Lord Turnbull: The Treasury publishing its spreadsheets will not get us very far, because they will be denounced in Edinburgh.

David Phillips: Yes. As I said, a first step would be their publishing it, but it would be better if a body could be set up that could act as an impartial assessor of these things.

Lord Turnbull: Like the IFS.

David Phillips: I am not sure that the IFS would want to enter quite such a minefield. You mentioned the Australian model. As I understand it, the Australian Commonwealth Grants Commission does not actually make the determination. It makes a recommendation to the Australian federal Government, following a technical assessment and consultation with the provincial and the federal Governments, and then the federal Government makes an actual decision. That kind of set-up, where you have an independent body that makes a recommendation about how these things are to work but the ultimate decision rests in the hands of the elected Governments, would be the one most likely to work in this regard.

Lord Turnbull: Is it not inevitable that someone starting work in that area will start to work out a needs-based figure, because that will be one of the ways in which they determine their recommendation? Even if the Scottish do not want this needs-based thing at the start, will it not eventually have to go that way?

David Phillips: It depends on the remit that is given to the organisation. If the organisation is given a remit of saying how this could operate in the context of the Barnett formula and the system of block grant adjustments indexed by percentage growth, what it will then do is forecast what these growth rates will be, forecast the impacts of the policies—the knock-on effects—and decide which ones are big enough to require these compensations. If it is given a wider remit, maybe it will innovate and make suggestions about how the overall system can be changed, but that is a question of the remit it is given by the two Governments. The more difficult question is if it is a body that makes a recommendation as opposed to the decision. Which is the actual body that makes the final decision? If it reverts to the UK Government still making the decision, there could still be difficulties at that level, although you would hope that, if those decisions are based on the independent advice and they follow that independent advice, it would make it somewhat less difficult.

Q63   Lord Monks: Can I move on to a different topic? It is one you touched on earlierborrowing powers and the form that they should take.

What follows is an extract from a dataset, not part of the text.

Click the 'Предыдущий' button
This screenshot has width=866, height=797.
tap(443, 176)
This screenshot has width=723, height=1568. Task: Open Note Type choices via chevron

Starting this year, Scotland has been able to borrow within certain limits, under the 2012 Act. I am interested to know whether or not you think that borrowing powers should be extended and expanded beyond those that were set out in the 2012 Act. Maybe you could tell us a little about how it is proposed that they use any powers. What plans are extant in Edinburgh to deploy the powers that came in in April 2015, for example?

David Phillips: First, I would say that the extent of the further borrowing powers they are given should depend on the extent of fiscal risk they are going to bear. Thinking about the amount of borrowing powers they need depends very much on the wider set of changes—how you are indexing the block grants and so on. If they go down the route of doing it under these methods where there is some indexing to UK revenues, the risk that Scotland bears is the risk that its own revenues move out of line with those in the rest of the UK. It does not bear the whole cyclical risk of recessions. Having said that, that could still be a pretty substantial amount of risk. There can be shocks that affect Scotland differently from shocks that affect the rest of the UK. For instance, the recent declines in oil prices have likely benefited the UK economy as a whole but are likely to have hurt the Scottish economy, particularly the area around Aberdeenshire, so they still need to have borrowing powers to smooth out the effects of these shocks that hit Scotland on its own.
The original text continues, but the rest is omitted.